Start by making sure that you’re standing upright with a straight back. You don’t have to be doing your best rigor-mortis impression, but you should be standing attentively so your spine is straight and aligned. The same goes for holding your head up straight. Slouching can lead to muscle strain and generally reduces the effectiveness of your walking and workouts. While walking try to focus on a spot ahead of you rather than looking at the ground as you go to avoid additional neck and shoulder strain.
While walking, keep your arms bent at close to a 90 degree angle and keep elbows tucked into the body, swinging loosely at your side. Try not to clench your hands either, just let them relax naturally or hold them in a loose fist. By holding your arms like this and swinging them back and forth, you actually increase the amount of calories you burn as well as making walking much easier!
What to watch out for while walking
Even if walking is a relatively low strain and impact exercise there are still things that you should be watching out for while you’re out walking. As a general rule of thumb you should keep some of these in mind as well as following general health and fitness safety precautions:
1. Take care when planning your route.
This is important especially if you’re walking somewhere you may not be used to or trying a new walking route. Remember that every hill you go down you’re going to likely have to go back up and unless you plan for a way to get back from your destination you’re going to be walking every step twice on your way back home. Whenever possible try to drive your walking route first and scout out any potential pitfalls in your route so you can avoid them ahead of time and always bring a phone or a way to contact someone for a ride if you need to.
2. Follow proper street safety.
Of course you already know to stay to the inside of the side-walk and cross at crossings, but you should take extra precautions when you don’t have these things available which is common in rural areas. If you don’t have a side-walk to stay on, walk on the shoulder of the side of the road with oncoming traffic so you can see any cars coming and won’t have any coming up behind you (particularly dangerous if you listen to music while you walk!). If walking in the early morning or late evening while it’s still dark, consider a reflective vest or badges/markers so cars don’t have any trouble seeing that you’re there.
3. Don’t walk on an injury.
It’s important to realize that even if walking isn’t strenuous it doesn’t mean that it’s strain free. You may think that it’s fine to walk on an injury that you may have sustained from day-to-day activities or even other fitness exercises, but don’t be fooled. Walking still engages your body’s muscles which can keep it from healing properly and can even make injuries worse if you aren’t careful. I know you don’t want to miss out on your exercise, but it’s safer and healthier to let yourself recover rather than walking so you don’t miss a day and getting hurt worse.
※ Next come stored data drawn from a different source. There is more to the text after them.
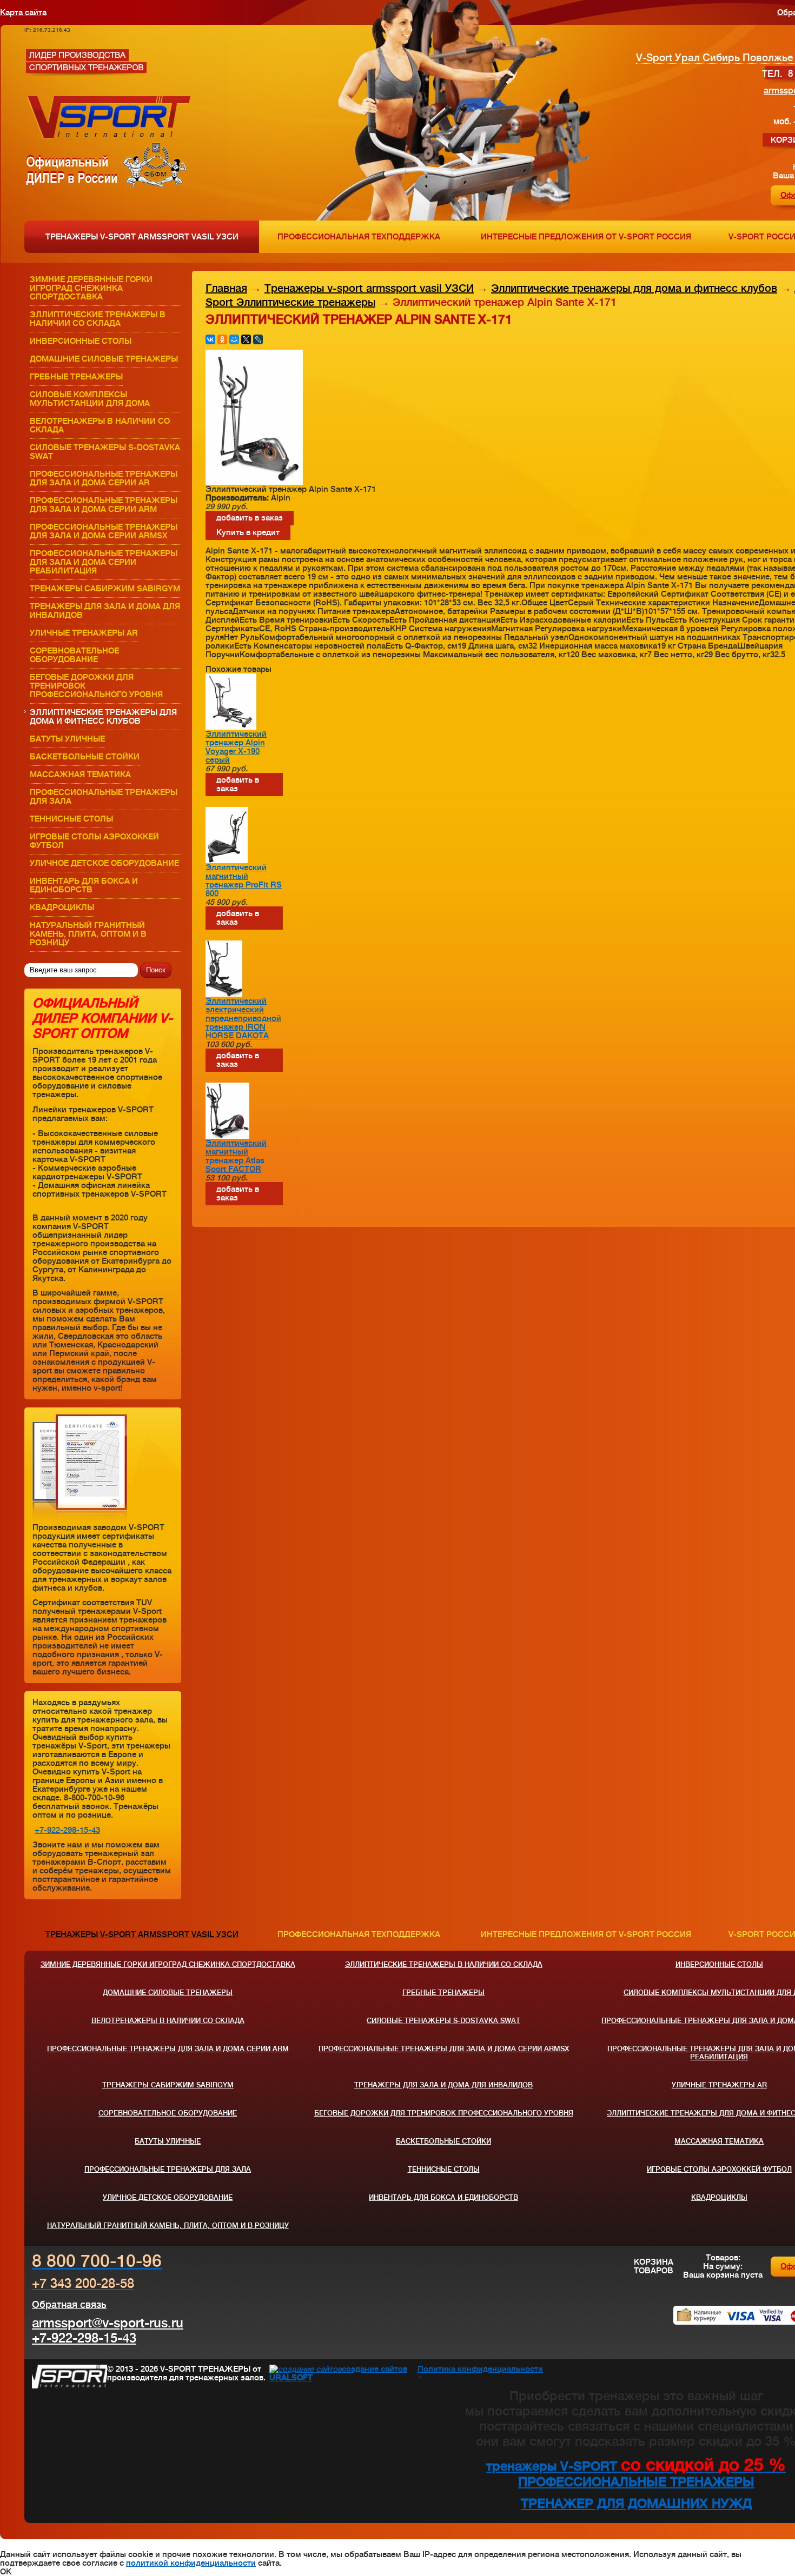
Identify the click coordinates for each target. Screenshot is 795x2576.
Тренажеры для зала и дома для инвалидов (105, 610)
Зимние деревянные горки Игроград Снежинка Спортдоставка (91, 288)
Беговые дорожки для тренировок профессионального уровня (96, 686)
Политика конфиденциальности (480, 2369)
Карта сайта (23, 12)
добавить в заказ (249, 517)
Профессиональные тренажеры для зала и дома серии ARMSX (103, 531)
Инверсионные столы (80, 341)
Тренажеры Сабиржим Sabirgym (105, 588)
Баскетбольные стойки (85, 756)
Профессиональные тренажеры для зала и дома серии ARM (103, 504)
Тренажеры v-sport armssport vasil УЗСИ (142, 236)
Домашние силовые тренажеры (104, 359)
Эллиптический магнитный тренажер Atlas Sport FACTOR (236, 1156)
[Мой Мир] (234, 339)
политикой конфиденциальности (191, 2563)
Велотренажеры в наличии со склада (100, 425)
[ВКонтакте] (210, 339)
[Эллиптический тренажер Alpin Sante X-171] (254, 482)
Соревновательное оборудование (74, 655)
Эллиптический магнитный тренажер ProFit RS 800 (244, 880)
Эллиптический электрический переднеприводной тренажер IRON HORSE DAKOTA (243, 1018)
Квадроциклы (62, 907)
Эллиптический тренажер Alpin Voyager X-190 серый (236, 747)
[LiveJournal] (258, 339)
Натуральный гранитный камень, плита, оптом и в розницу (88, 934)
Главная (226, 288)
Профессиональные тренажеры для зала (103, 796)
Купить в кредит (248, 532)
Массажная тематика (80, 774)
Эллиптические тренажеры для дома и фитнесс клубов (103, 716)
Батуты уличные (67, 739)
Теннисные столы (71, 819)
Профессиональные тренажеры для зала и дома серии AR (103, 478)
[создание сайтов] (305, 2369)
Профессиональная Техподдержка (358, 236)
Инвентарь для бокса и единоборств (84, 885)
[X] (246, 339)
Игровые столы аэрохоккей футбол (94, 841)
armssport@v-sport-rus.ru (107, 2323)
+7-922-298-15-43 (67, 1830)
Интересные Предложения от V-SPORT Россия (586, 236)
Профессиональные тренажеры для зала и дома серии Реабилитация (103, 562)
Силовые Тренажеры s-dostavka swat (105, 452)
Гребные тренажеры (76, 376)
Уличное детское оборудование (104, 863)
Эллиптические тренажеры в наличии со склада (97, 319)
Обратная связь (69, 2304)
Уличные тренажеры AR (84, 633)
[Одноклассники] (222, 339)
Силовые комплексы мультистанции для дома (90, 399)
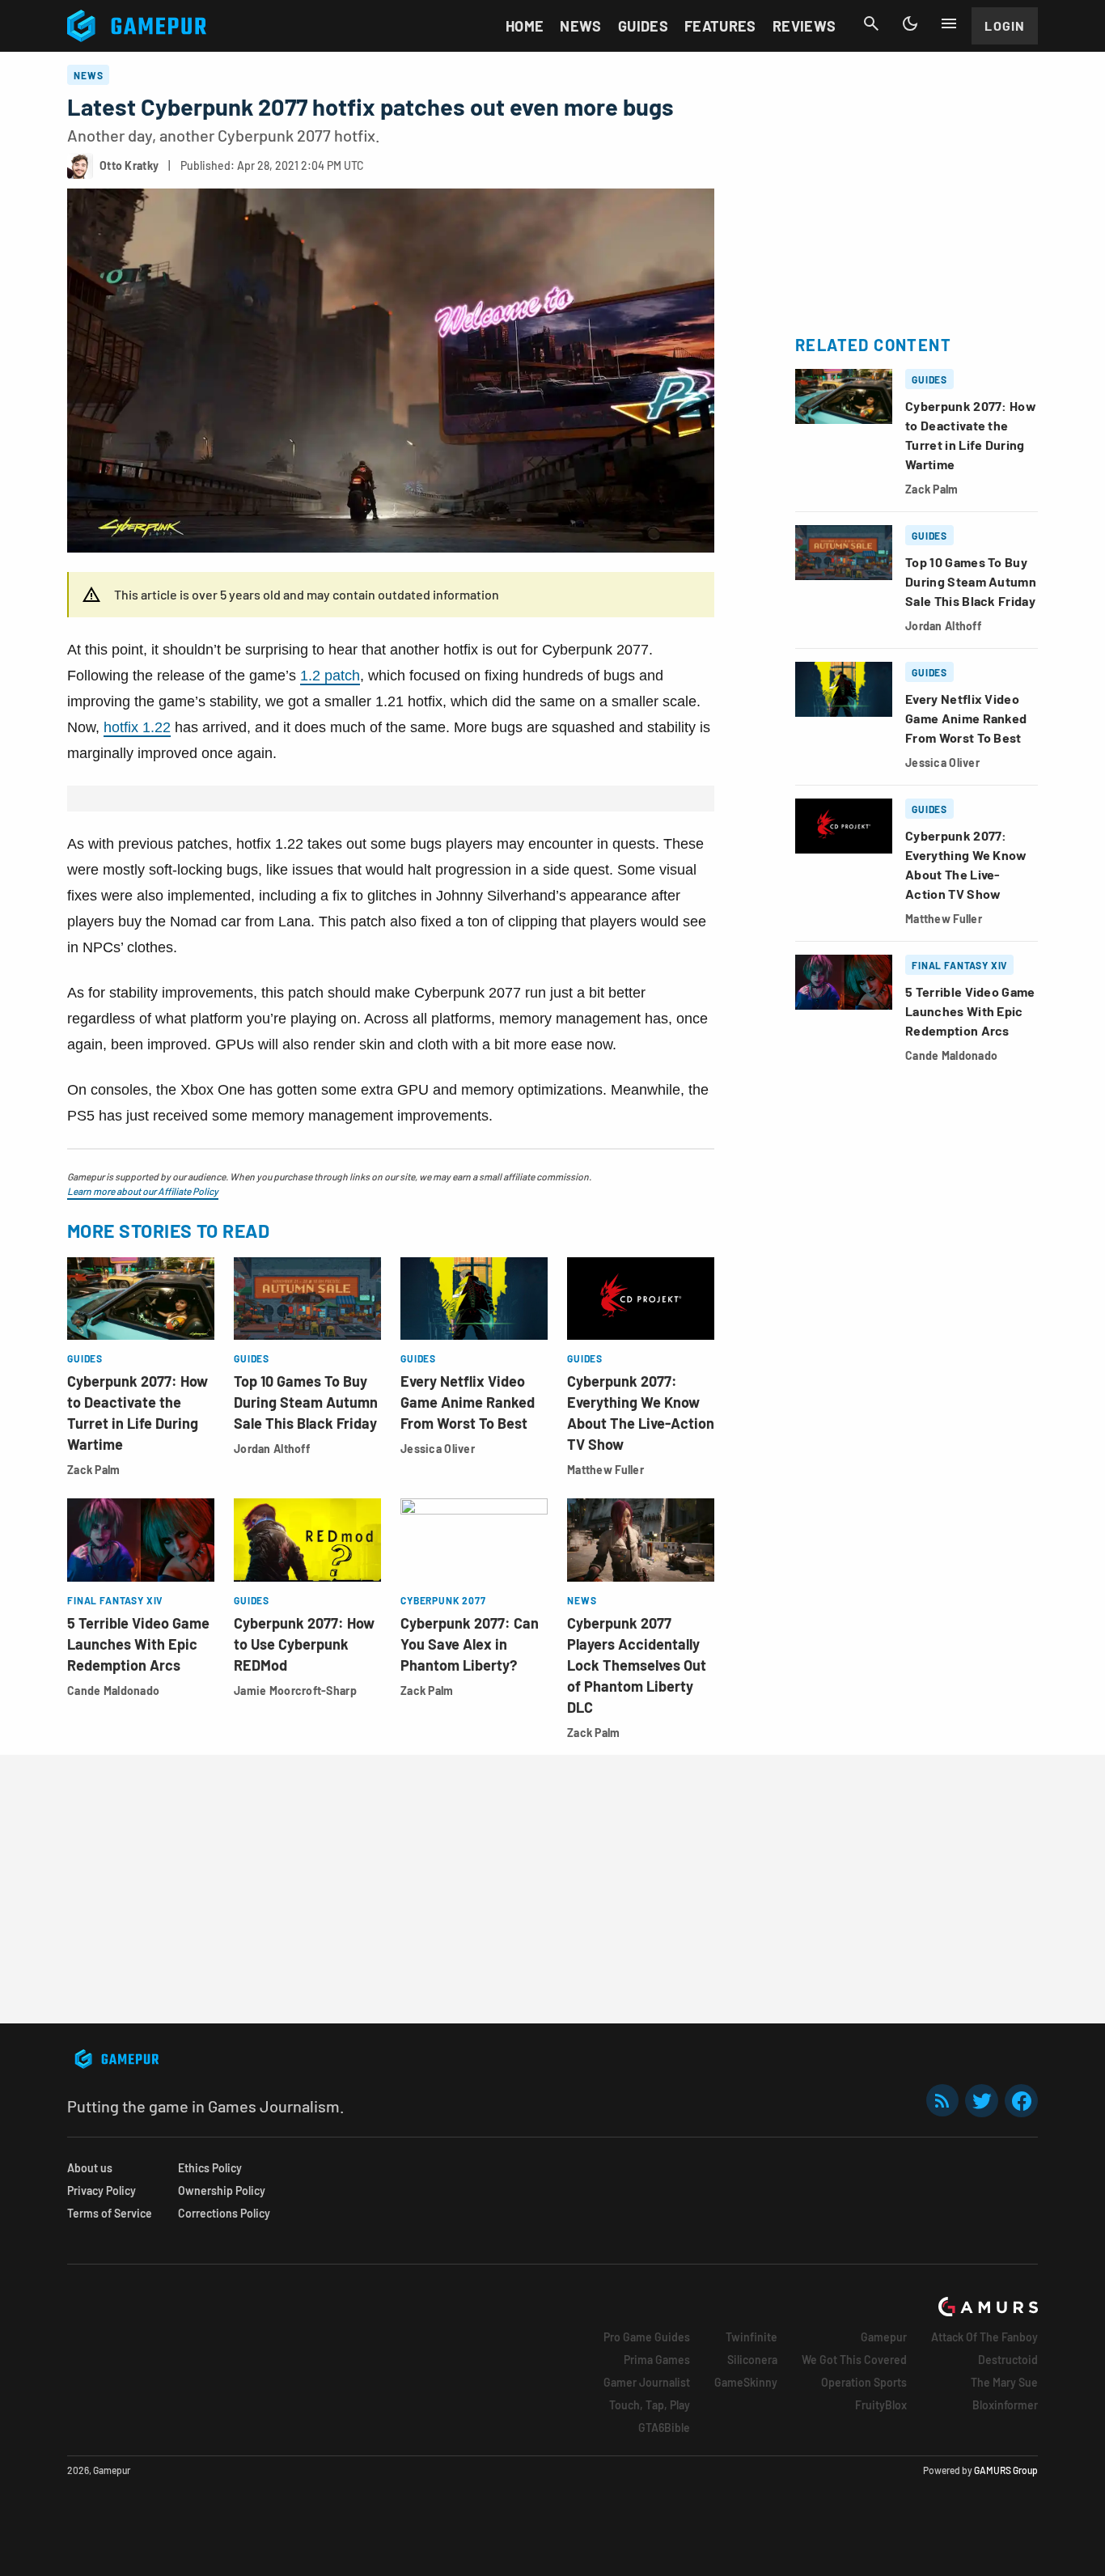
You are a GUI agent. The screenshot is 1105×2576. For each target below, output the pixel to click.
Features (720, 26)
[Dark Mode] (910, 23)
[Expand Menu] (949, 23)
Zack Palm (94, 1470)
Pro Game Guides (646, 2337)
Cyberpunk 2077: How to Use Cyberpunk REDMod (304, 1644)
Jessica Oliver (437, 1448)
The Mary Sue (1004, 2382)
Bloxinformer (1005, 2405)
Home (525, 26)
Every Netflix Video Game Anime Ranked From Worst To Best (467, 1402)
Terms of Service (109, 2213)
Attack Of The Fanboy (984, 2337)
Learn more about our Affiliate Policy (142, 1191)
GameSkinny (745, 2382)
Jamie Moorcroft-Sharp (295, 1690)
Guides (643, 26)
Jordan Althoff (272, 1448)
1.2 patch (330, 675)
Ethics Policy (210, 2168)
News (580, 26)
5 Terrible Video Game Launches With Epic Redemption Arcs (138, 1644)
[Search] (871, 23)
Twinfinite (751, 2337)
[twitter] (982, 2100)
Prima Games (657, 2359)
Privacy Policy (101, 2190)
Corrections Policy (224, 2213)
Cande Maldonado (113, 1690)
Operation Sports (864, 2382)
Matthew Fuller (605, 1470)
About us (89, 2168)
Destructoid (1008, 2359)
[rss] (942, 2100)
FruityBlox (881, 2405)
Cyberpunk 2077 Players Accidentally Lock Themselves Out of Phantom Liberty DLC (636, 1665)
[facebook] (1021, 2100)
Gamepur (884, 2337)
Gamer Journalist (646, 2382)
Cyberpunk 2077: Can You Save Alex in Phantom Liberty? (469, 1644)
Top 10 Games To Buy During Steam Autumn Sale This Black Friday (306, 1402)
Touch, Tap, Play (649, 2405)
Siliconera (752, 2359)
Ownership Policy (221, 2190)
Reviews (804, 26)
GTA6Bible (664, 2427)
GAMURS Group (1006, 2470)
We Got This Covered (854, 2359)
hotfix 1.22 (137, 727)
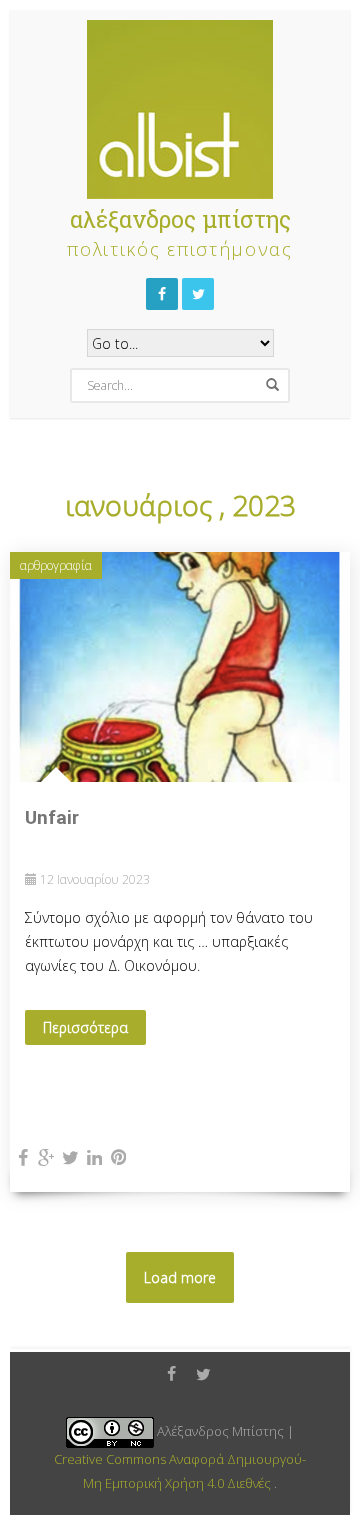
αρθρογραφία (56, 565)
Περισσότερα (85, 1027)
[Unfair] (180, 665)
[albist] (180, 104)
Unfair (52, 817)
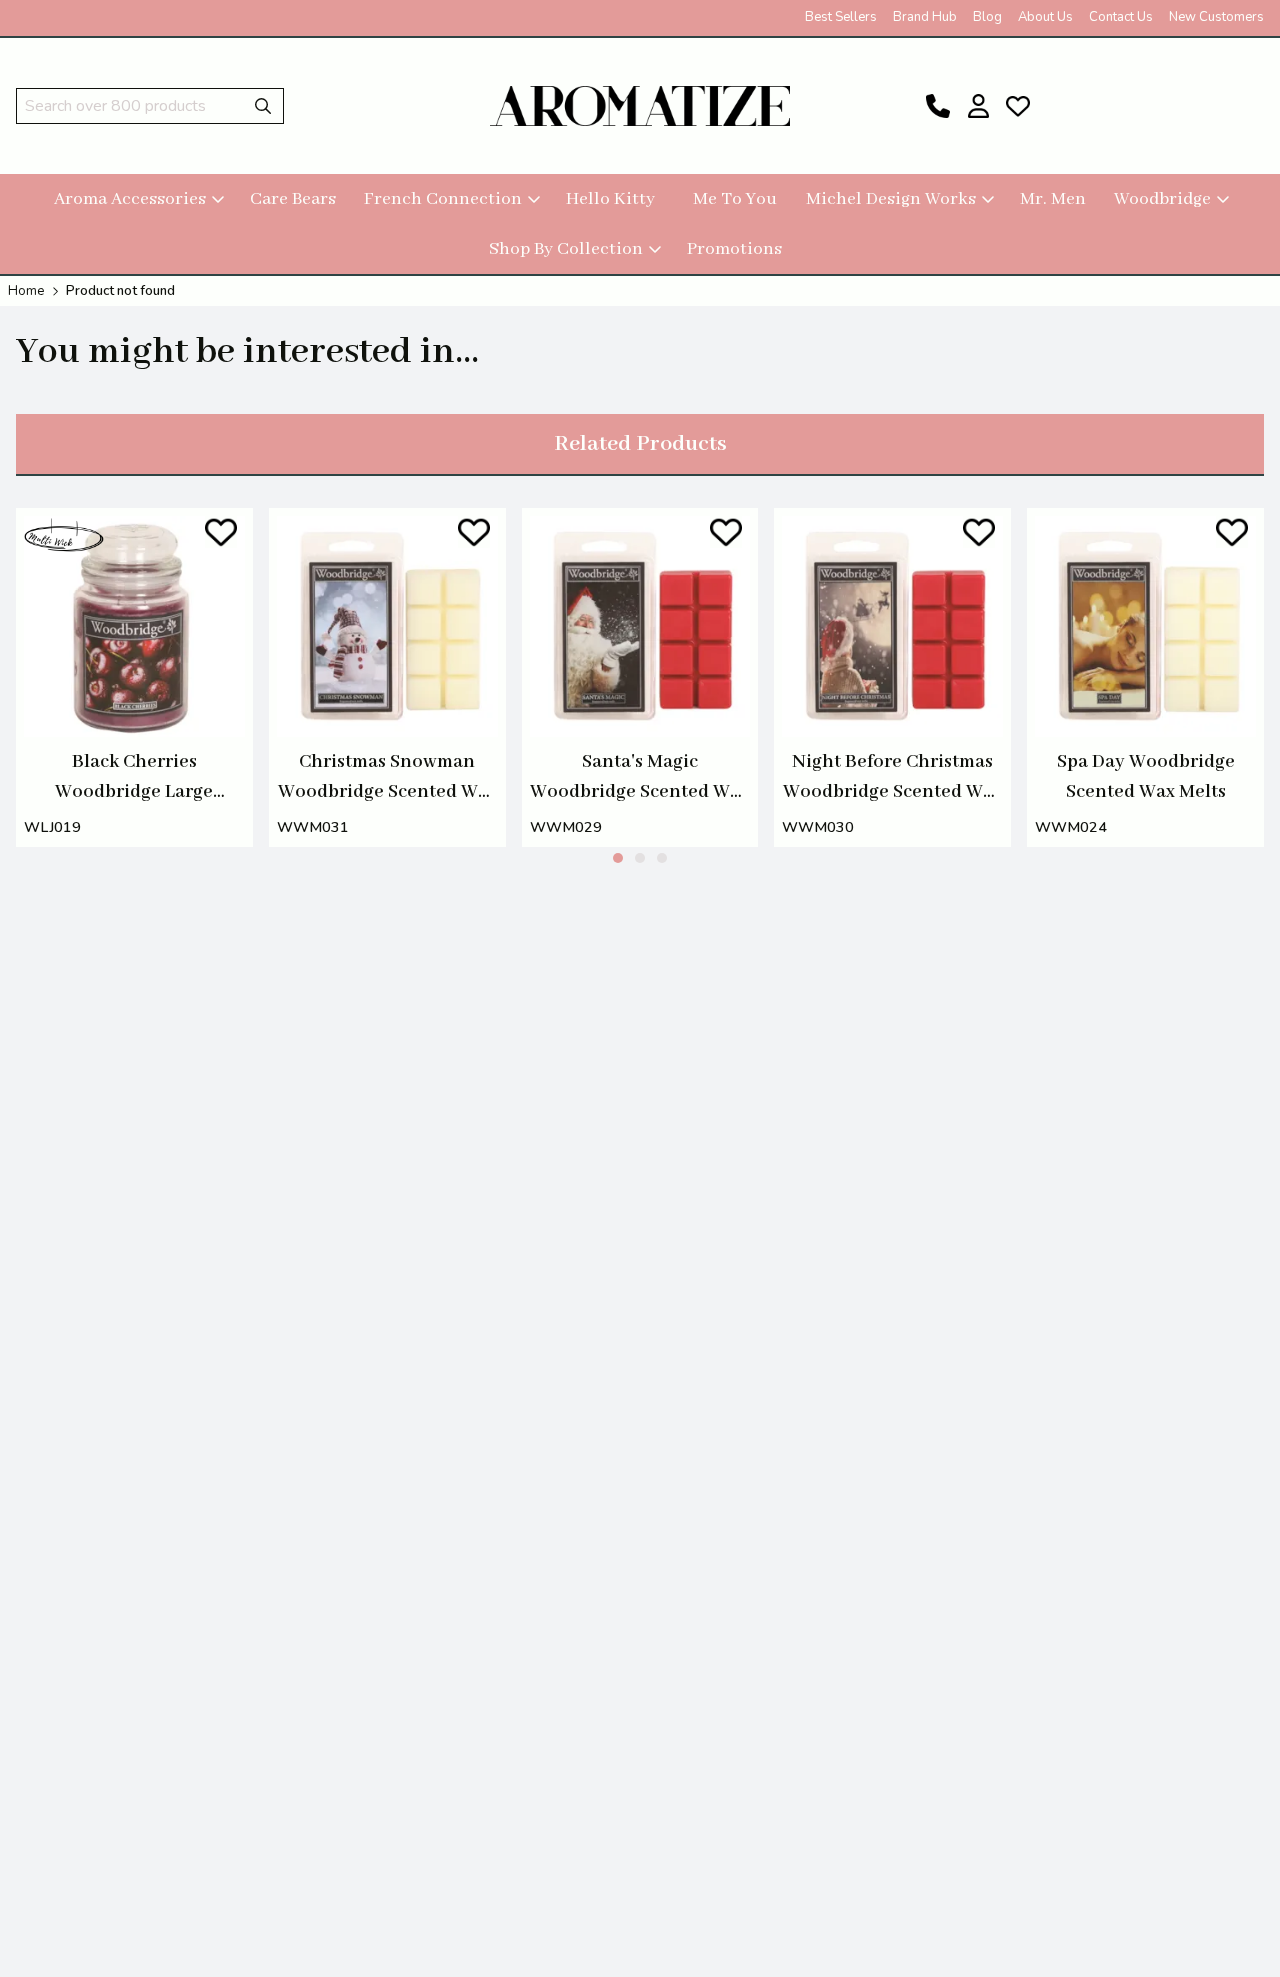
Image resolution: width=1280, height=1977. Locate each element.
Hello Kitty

Don’t Stop With Just Walking!
Walking is a great first step that can get you ready and started on your way to a healthier body and mindset, but it’s not enough to just rely on walking alone. Once you feel more comfortable with exercise you should look at other fitness related activities that interest you to help you reach your weight loss goal. You can take up a sport, dive into swimming, or work with a fitness trainer to develop a personalized exercise plan.
Remember that walking is just the first steps that you’re taking to a healthier you, but the important part is actually taking them so get out there, get walking, and get healthy!